Wednesday, June 24, 2026

A Trinity Catena

1. The story of redemption is the perfect and absolute love of the persons for each other being separated (for our creaturely sake) like light through a prism on the wall of history. The Godhead does as it is. [Explain]

2. The shalom of the persons is the eschatological shalom of the people of God, which we are called to and long for, which we await with all creation, and to which we summon our neighbors. [Explain]

2a. Love requires a lover and a beloved and the love itself. When we, following scripture, assert "God is love," we confess that God is a plurality in unity; God is love.

2b. The life of the church--in all its varied practices--tells and participates in the Father's sending of the Son and the Spirit for the sake of the world. The church community is the imago Dei and its spirituality is no exercise in individualism since God is a fellowship, not a monad.

2c. To state in another way: the Great Commission is a repetition of the sending of the Son, which is itself a reflection of the eternal begetting of the Son in history. But this time, the church is invited.

3. The people of God whose head is Jesus of Nazareth are invited to participate by grace in the loving oneness of the persons. By grace, not by nature. The flesh of Jesus is forever scarred. This is the doctrine of theosis, the foundation of Christian anthropology.
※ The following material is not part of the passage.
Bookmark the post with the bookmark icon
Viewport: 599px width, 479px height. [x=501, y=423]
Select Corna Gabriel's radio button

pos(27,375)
In the words of the early church fathers: He became like us so that we can become like him.

4. Christian spirituality is inside out: an always moving current into God and into the community. There is a holy and joyful eros to it as we, through the Son and by the Spirit, are caught up into the perichoretic dance to the Father.

4a. Christian spirituality is triune from the foundations.

5. The Doctrine of the Trinity, revealed just in the light of awareness as we became no longer servants but friends, is a summing up of the whole. And, together with the two-natures of the Son, tells the whole thing in a glance.

6. Afterthought: Do not get overcome by how are there three in one. Sometimes you emphasize the oneness; sometimes the threeness. Heresy cannot be avoided. So, sin boldly!

Thursday, June 11, 2026

Tuesday, June 02, 2026

Human beings are priests; our value is worship

LLMs are causing all sorts of angst and discussion these days, most noteably in the recent encyclical Magnifica Humanitas which I have yet to read. There is a duality of doom on one side and evangelical fervor on the other. For now, these thoughts from from author L. M. Sacasas in his Substack "The Convivial Society" point me forward in a laudable way:
We’ve made machines that can fly faster and farther than the swallow-tailed kite, but in no way does it follow that the kite should cease from its flight or that it is somehow diminished because of the advent of flying machines. That there is something else in the world that flies tells us nothing about whether the kite ought to fly.

It seems to me that we would be better off if we were less preoccupied with the question of human uniqueness, if we took for granted that we are creatures of certain sort making their way in the world with a distinct set of capabilities and potentialities and that we ought to exercise these capabilities and develop these potentialities not because they make us special but because they make us happy.

I will set aside for a moment the question of whether machines, LLMs specifically, can think or reason or use language in a manner that corresponds to the human use of language, etc. But let us grant for arguments sake that they can. They can certainly generated passable simulations of such things. But why should this mean that I ought not to think for myself and with others? Why should I cease from inhabiting the playground of language because a machine can pretend to play in it as well? Why should I abandon the exercise of judgment or the pursuit of knowledge? We must pursue these things not because the dignity of our humanity is on the line, but because our joy is.

This is a good turn, but it is not turn enough. Human beings were not made for what we do. Certainly what we do is marvelous. But we were made to be priests. Priests receive their value from the calling they receive from their god and from the personal and corporate worship they do and produce for their god. This river of value flows from the Source of value and go back again to that Source.

So let's get our anthropology set and calm down about these new tools we've invented. The ability of the greatest LLM or robot may meet or surpass that of human beings, but we do not receive value from those abilities. The joy of the Lord is our strength. I rejoiced when I heard them say, 'Let us go to the house of the Lord.'

__________

[1] An adjacent though unrelated idea. "AI is not a unitary actor." wrote Joanna Bryson. "It is not unitary, and it does not act. . . It is a set of software engineering techniques and digital services. Thus it is meaningless to discuss what AI will do, or to look for singular solutions about how to govern it."

[2] Microsoft's post "Towards Humanist Superintelligence" written in November 2025 should not be forgotten. "Technology’s purpose is to help advance human civilization. It should help everyone live happier, healthier lives. It should help us invent a future where humanity and our environment truly prosper. . . . Any technology that doesn’t achieve this is a failure. And we should reject it."